Historic Snowicane in Alaska, Tar Sands Pipeline Could Be Re-Routed

As Thailand is reeling from historic floods, AccuWeather reports a mighty"snowicane" – a hurricane with snow – is pounding  western Alaska.

Alaska Superstorm

With the pressure equivalent of a Category 4 hurricane, "the potentially historic ‘superstorm’ will start a "parade" of storms in the Pacific Northwest later this week.

The powerful storm is unleashing 85 mph damaging winds, blizzard conditions, huge waves and coastal flooding. A coastal station measured ice accretion of 23.5 inches per hour Tuesday night.

Meanwhile, the health costs associated with U.S. climate-related disasters adds up to over $14 billion over the last decade, according to Natural Resource Defense Council (NRDC) researchers – and that’s doesn’t include the biggest disasters like Hurricane Katrina, where health costs were hard to pinpoint. And this year alone, the tab is more than that.

"When extreme weather hits, we hear about the property damage and insurance costs," Kim Knowlton, a senior NRDC scientist told Reuters. "The healthcare costs never end up on the tab."
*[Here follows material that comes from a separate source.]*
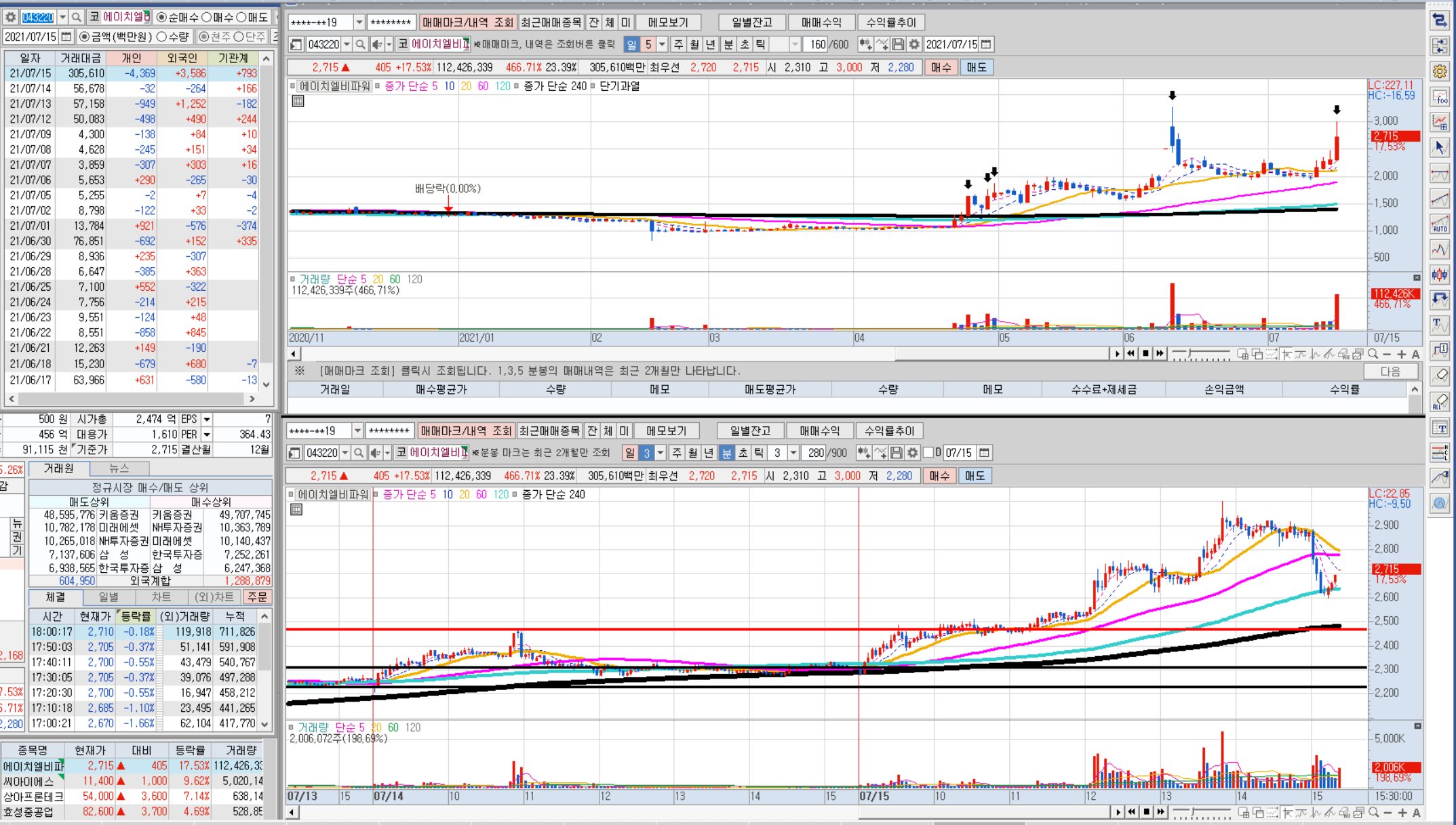Click the speaker sound icon in the upper chart toolbar

(377, 45)
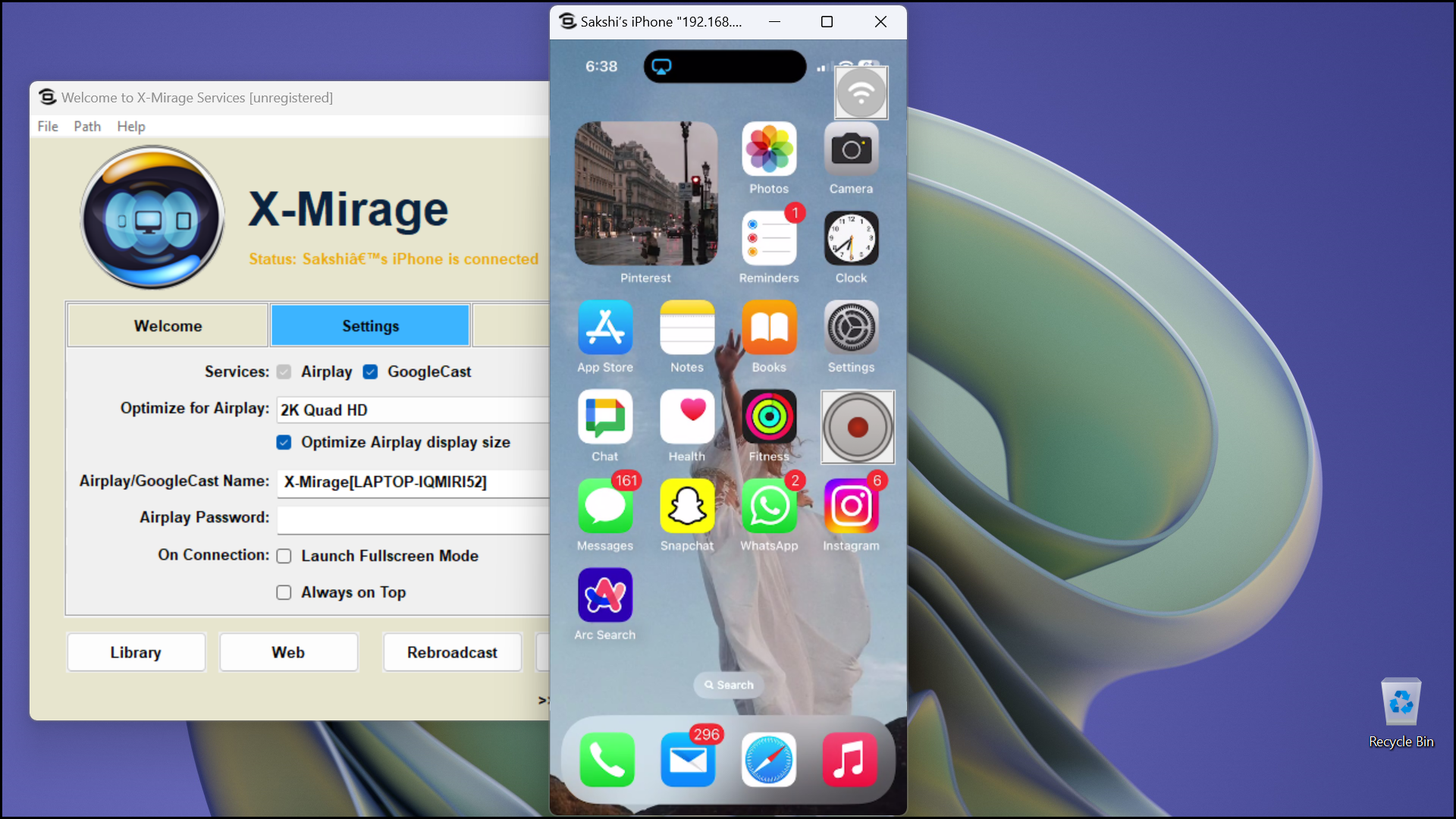Open the Photos app icon
Screen dimensions: 1456x819
point(769,149)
Just looking at six weather events over the last decade, they  resulted in an estimated 1,689 premature deaths, 8,992 hospitalizations, 21,113 emergency room visits and 734,398 outpatient visits.

News on the Tar Sands Pipeline

Increasing production of Canadian tar sands oil will only bring on much worse storms as extracting the oil produces triple the carbon emissions.

In a new turn of events, the State Department is examining alternative routes for the Keystone XL pipeline, which could take more than a year to complete, reports Reuters.

And the first Keystone pipeline was just shut down due to "mechanical issues." The problematic pipeline, which is TransCanada’s first oil pipeline in the US has been plagued with issues and has leaked 14 times in its first two years—including an incident in which toxic tar sands oil was sent spewing 60 feet in the air and onto neighboring farmland.

This news comes just days after 12,000 people protested at the White House and The State Dept Inspector General announced it would launch an investigation into bias and conflicts of interest associated with the project’s permitting. A special session of the Nebraska Legislature is also meeting to discuss forcing a re-route of the pipeline away from the Ogallala Aquifer.

"It’s shocking that the State Department failed to take a serious look at alternatives to the pipeline path.  This is a very basic example of the suspect manner in which this permit process has been moving forward from the start. The special session of the Nebraska legislature just called bringing state lawmakers together to discuss this very issue shows the gravity of the issue and what is at stake for the people living along the pipeline pathway.  This is especially true in the sensitive Sandhills region above the Ogallala Aquifer—one of the most important and stressed water resources on the continent," says Danielle Droitsch in a NRDC blog.